• **Exercise instructions**
Of the entries below, restate word for word only the section that runs from the line with "Identify the click" to the line with "[LEMO FGG.0B 5 Pin Line Plug] (404, 1148)", counting both ends.

(Stored data entries)
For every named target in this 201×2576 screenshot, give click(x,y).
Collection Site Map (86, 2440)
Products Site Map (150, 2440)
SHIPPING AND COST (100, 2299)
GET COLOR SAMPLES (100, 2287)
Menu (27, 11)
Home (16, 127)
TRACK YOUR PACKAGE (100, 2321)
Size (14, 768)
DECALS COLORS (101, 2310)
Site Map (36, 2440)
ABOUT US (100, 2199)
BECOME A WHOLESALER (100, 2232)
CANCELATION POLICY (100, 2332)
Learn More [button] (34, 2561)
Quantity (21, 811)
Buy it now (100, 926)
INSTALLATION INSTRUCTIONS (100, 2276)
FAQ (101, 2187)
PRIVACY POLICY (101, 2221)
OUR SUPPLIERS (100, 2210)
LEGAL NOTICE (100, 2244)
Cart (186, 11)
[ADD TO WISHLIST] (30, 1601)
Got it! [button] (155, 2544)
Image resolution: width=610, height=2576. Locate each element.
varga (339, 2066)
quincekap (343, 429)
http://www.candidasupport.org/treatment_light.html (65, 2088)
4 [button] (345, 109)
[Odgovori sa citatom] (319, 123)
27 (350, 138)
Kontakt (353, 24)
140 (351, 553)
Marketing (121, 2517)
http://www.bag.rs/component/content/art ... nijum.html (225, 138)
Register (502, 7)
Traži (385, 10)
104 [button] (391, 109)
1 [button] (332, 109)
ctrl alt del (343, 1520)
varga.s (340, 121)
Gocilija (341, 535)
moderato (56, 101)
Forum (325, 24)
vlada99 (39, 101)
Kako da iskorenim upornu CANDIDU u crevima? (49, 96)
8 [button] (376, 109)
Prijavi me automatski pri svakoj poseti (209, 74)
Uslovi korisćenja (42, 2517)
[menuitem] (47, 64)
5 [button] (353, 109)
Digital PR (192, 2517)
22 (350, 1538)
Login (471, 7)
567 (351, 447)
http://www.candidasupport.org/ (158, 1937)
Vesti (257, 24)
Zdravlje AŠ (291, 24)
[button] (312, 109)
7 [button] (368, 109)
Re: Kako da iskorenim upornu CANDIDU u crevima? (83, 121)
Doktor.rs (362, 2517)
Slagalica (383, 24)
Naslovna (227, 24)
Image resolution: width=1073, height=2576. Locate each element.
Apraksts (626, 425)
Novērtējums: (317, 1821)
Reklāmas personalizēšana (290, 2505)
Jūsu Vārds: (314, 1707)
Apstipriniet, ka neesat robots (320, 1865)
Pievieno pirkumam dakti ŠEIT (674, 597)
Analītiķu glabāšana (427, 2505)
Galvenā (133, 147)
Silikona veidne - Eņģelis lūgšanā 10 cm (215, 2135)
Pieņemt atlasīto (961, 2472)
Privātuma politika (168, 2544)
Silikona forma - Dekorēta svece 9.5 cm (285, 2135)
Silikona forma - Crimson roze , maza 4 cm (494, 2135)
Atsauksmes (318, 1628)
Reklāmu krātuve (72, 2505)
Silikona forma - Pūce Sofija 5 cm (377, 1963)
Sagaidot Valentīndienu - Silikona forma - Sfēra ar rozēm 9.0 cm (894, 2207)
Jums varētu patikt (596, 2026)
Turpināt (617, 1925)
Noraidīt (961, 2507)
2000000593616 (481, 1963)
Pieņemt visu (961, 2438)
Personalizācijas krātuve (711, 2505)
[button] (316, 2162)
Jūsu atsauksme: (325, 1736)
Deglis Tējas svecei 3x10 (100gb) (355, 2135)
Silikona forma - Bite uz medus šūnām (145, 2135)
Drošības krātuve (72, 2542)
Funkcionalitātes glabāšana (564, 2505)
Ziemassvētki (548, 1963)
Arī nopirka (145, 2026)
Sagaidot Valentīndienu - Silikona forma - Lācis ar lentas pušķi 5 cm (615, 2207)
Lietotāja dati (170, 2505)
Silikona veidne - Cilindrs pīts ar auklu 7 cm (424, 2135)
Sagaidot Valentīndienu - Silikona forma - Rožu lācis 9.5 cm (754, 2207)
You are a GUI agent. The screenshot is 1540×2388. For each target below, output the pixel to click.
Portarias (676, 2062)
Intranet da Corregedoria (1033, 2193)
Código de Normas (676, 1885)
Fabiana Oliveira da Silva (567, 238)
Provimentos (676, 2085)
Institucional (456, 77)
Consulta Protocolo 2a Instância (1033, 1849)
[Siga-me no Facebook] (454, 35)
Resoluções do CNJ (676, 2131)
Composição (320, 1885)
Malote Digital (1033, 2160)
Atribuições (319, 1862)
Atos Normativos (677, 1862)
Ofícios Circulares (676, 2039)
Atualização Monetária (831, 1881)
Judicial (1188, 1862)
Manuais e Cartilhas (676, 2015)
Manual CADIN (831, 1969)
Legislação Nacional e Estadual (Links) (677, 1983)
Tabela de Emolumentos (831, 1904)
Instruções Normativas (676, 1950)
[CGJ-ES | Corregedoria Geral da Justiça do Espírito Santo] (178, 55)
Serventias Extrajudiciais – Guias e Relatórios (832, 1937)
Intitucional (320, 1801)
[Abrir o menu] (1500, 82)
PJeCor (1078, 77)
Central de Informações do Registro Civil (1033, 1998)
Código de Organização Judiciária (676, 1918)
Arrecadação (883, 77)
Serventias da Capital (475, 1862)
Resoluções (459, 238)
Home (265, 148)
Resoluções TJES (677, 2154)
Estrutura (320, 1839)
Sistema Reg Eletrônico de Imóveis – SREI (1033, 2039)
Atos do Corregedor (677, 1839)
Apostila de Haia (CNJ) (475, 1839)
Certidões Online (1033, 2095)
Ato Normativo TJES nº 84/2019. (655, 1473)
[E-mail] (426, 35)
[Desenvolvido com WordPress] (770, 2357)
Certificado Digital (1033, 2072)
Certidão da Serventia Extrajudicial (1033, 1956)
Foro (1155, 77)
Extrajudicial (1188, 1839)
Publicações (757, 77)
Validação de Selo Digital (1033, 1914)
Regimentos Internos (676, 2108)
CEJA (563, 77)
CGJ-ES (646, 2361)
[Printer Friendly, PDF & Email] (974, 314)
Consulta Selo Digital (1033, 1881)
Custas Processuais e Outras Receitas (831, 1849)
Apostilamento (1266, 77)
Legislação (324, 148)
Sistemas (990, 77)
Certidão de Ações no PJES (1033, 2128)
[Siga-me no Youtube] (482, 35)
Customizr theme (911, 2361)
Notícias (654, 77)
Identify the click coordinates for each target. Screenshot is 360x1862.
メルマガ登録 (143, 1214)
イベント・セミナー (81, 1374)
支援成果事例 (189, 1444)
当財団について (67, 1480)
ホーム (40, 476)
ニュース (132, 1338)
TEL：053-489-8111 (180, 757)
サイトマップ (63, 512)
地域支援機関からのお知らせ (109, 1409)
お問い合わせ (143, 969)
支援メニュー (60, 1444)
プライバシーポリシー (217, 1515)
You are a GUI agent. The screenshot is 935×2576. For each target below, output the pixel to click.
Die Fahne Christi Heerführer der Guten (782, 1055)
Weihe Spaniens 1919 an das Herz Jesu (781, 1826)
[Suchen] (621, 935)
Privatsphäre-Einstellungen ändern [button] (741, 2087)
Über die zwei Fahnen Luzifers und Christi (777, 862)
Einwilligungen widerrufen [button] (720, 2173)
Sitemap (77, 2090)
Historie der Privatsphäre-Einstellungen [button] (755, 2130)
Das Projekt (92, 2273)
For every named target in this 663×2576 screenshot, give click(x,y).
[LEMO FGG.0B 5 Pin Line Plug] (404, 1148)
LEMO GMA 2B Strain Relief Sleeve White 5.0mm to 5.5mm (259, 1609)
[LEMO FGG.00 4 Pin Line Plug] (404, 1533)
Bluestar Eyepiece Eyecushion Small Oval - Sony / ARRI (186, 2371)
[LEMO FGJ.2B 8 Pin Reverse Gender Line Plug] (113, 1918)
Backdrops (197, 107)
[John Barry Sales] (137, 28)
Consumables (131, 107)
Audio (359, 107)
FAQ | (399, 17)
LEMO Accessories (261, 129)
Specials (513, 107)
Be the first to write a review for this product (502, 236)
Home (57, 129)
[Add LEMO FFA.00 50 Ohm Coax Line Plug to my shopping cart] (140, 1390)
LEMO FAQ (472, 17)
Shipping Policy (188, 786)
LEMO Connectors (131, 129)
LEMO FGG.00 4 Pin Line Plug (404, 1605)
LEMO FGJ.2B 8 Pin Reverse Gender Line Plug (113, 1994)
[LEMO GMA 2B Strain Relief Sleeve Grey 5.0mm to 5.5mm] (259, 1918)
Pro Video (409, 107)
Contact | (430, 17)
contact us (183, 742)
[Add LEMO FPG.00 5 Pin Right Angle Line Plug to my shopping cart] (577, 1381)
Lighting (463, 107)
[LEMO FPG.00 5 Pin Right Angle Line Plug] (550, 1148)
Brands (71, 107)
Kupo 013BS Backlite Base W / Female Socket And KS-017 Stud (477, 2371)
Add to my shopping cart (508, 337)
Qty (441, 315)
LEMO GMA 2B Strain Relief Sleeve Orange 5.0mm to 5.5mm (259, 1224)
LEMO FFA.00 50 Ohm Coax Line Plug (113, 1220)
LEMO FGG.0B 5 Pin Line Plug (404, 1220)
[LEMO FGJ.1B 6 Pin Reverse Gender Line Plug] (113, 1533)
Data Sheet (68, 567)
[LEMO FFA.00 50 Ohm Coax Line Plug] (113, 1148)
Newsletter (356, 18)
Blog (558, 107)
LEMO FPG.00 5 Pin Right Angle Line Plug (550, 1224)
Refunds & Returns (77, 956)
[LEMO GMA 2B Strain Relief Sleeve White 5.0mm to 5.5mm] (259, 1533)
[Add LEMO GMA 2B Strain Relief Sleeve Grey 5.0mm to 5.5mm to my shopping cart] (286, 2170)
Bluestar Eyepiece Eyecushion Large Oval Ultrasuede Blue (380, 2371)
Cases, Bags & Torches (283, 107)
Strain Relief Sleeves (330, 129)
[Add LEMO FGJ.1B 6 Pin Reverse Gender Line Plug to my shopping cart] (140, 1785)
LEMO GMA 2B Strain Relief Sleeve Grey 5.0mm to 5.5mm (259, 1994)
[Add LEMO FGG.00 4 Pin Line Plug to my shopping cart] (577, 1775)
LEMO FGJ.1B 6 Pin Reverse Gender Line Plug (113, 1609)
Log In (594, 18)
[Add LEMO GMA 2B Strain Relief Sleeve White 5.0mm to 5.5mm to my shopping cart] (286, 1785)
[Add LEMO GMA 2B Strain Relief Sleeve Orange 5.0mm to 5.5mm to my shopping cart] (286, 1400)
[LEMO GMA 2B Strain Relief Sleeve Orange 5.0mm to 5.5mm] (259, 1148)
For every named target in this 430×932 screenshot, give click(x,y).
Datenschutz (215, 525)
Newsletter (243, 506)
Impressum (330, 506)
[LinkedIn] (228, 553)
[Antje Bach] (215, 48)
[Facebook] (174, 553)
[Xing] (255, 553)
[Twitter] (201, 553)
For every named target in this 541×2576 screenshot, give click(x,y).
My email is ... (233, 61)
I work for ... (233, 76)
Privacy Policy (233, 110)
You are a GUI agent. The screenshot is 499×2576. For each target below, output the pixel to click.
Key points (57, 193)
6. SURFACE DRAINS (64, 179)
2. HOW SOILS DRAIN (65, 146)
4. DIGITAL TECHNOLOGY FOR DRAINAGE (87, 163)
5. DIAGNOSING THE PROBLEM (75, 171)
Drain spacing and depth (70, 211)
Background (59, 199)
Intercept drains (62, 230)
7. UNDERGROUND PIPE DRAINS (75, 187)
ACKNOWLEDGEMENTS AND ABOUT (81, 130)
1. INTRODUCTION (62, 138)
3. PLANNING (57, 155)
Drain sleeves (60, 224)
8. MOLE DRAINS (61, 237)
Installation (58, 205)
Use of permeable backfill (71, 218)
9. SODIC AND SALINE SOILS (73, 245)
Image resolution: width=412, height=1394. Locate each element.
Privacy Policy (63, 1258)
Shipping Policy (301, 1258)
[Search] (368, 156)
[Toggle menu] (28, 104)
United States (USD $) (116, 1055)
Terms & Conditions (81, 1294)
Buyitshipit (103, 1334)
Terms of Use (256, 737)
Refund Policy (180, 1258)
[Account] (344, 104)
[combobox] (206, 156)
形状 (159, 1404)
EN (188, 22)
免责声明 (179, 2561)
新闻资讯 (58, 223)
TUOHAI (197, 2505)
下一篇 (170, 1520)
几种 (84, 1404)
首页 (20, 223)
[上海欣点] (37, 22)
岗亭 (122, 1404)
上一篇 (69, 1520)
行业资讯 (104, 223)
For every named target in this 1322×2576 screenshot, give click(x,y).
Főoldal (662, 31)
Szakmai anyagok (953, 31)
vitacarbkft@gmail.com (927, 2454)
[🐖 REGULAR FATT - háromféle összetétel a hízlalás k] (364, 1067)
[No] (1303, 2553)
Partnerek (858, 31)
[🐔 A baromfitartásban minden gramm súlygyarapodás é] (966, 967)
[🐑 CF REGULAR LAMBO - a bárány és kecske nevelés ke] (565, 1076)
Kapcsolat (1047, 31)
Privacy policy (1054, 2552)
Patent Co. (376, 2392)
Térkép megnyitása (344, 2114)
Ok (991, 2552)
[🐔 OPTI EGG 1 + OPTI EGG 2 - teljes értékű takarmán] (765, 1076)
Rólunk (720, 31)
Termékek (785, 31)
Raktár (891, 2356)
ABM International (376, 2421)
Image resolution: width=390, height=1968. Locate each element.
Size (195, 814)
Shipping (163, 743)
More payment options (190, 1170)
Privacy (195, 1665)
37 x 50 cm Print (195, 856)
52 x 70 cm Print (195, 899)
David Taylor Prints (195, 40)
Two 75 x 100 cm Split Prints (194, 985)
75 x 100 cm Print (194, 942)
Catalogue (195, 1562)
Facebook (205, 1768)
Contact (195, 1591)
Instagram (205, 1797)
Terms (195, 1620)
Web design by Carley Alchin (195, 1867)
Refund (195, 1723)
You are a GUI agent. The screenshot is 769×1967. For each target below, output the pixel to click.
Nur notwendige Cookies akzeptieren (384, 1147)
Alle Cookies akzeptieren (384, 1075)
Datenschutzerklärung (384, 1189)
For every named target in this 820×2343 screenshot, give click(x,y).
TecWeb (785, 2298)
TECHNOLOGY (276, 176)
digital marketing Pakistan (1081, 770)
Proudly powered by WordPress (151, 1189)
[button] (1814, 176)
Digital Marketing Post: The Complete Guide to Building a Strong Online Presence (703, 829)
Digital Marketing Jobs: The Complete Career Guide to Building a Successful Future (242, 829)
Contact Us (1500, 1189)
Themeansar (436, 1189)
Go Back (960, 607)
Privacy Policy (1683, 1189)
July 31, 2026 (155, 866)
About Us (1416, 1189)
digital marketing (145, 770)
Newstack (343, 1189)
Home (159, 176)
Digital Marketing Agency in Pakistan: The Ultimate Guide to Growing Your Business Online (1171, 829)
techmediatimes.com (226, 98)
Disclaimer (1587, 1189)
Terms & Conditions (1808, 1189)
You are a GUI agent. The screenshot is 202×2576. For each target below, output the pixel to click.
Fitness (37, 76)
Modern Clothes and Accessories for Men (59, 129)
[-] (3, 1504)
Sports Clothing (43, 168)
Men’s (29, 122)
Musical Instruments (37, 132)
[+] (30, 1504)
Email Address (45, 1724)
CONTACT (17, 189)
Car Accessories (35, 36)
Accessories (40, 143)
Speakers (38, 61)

• **Solution to this problem**
Identify the click coordinates for each target. Screenshot is 360x1862.
メルマガ登録 (143, 1214)
イベント・セミナー (81, 1374)
支援成果事例 (189, 1444)
当財団について (67, 1480)
ホーム (40, 476)
ニュース (132, 1338)
TEL：053-489-8111 (180, 757)
サイトマップ (63, 512)
地域支援機関からのお知らせ (109, 1409)
お問い合わせ (143, 969)
支援メニュー (60, 1444)
プライバシーポリシー (217, 1515)
You are a GUI agent. The screenshot is 935×2576. For each target below, output the pixel to click.
Die Fahne Christi Heerführer der Guten (782, 1055)
Weihe Spaniens 1919 an das Herz Jesu (781, 1826)
[Suchen] (621, 935)
Privatsphäre-Einstellungen ändern [button] (741, 2087)
Über die zwei Fahnen Luzifers und Christi (777, 862)
Einwilligungen widerrufen [button] (720, 2173)
Sitemap (77, 2090)
Historie der Privatsphäre-Einstellungen [button] (755, 2130)
Das Projekt (92, 2273)
For every named target in this 663×2576 screenshot, give click(x,y).
[LEMO FGG.0B 5 Pin Line Plug] (404, 1148)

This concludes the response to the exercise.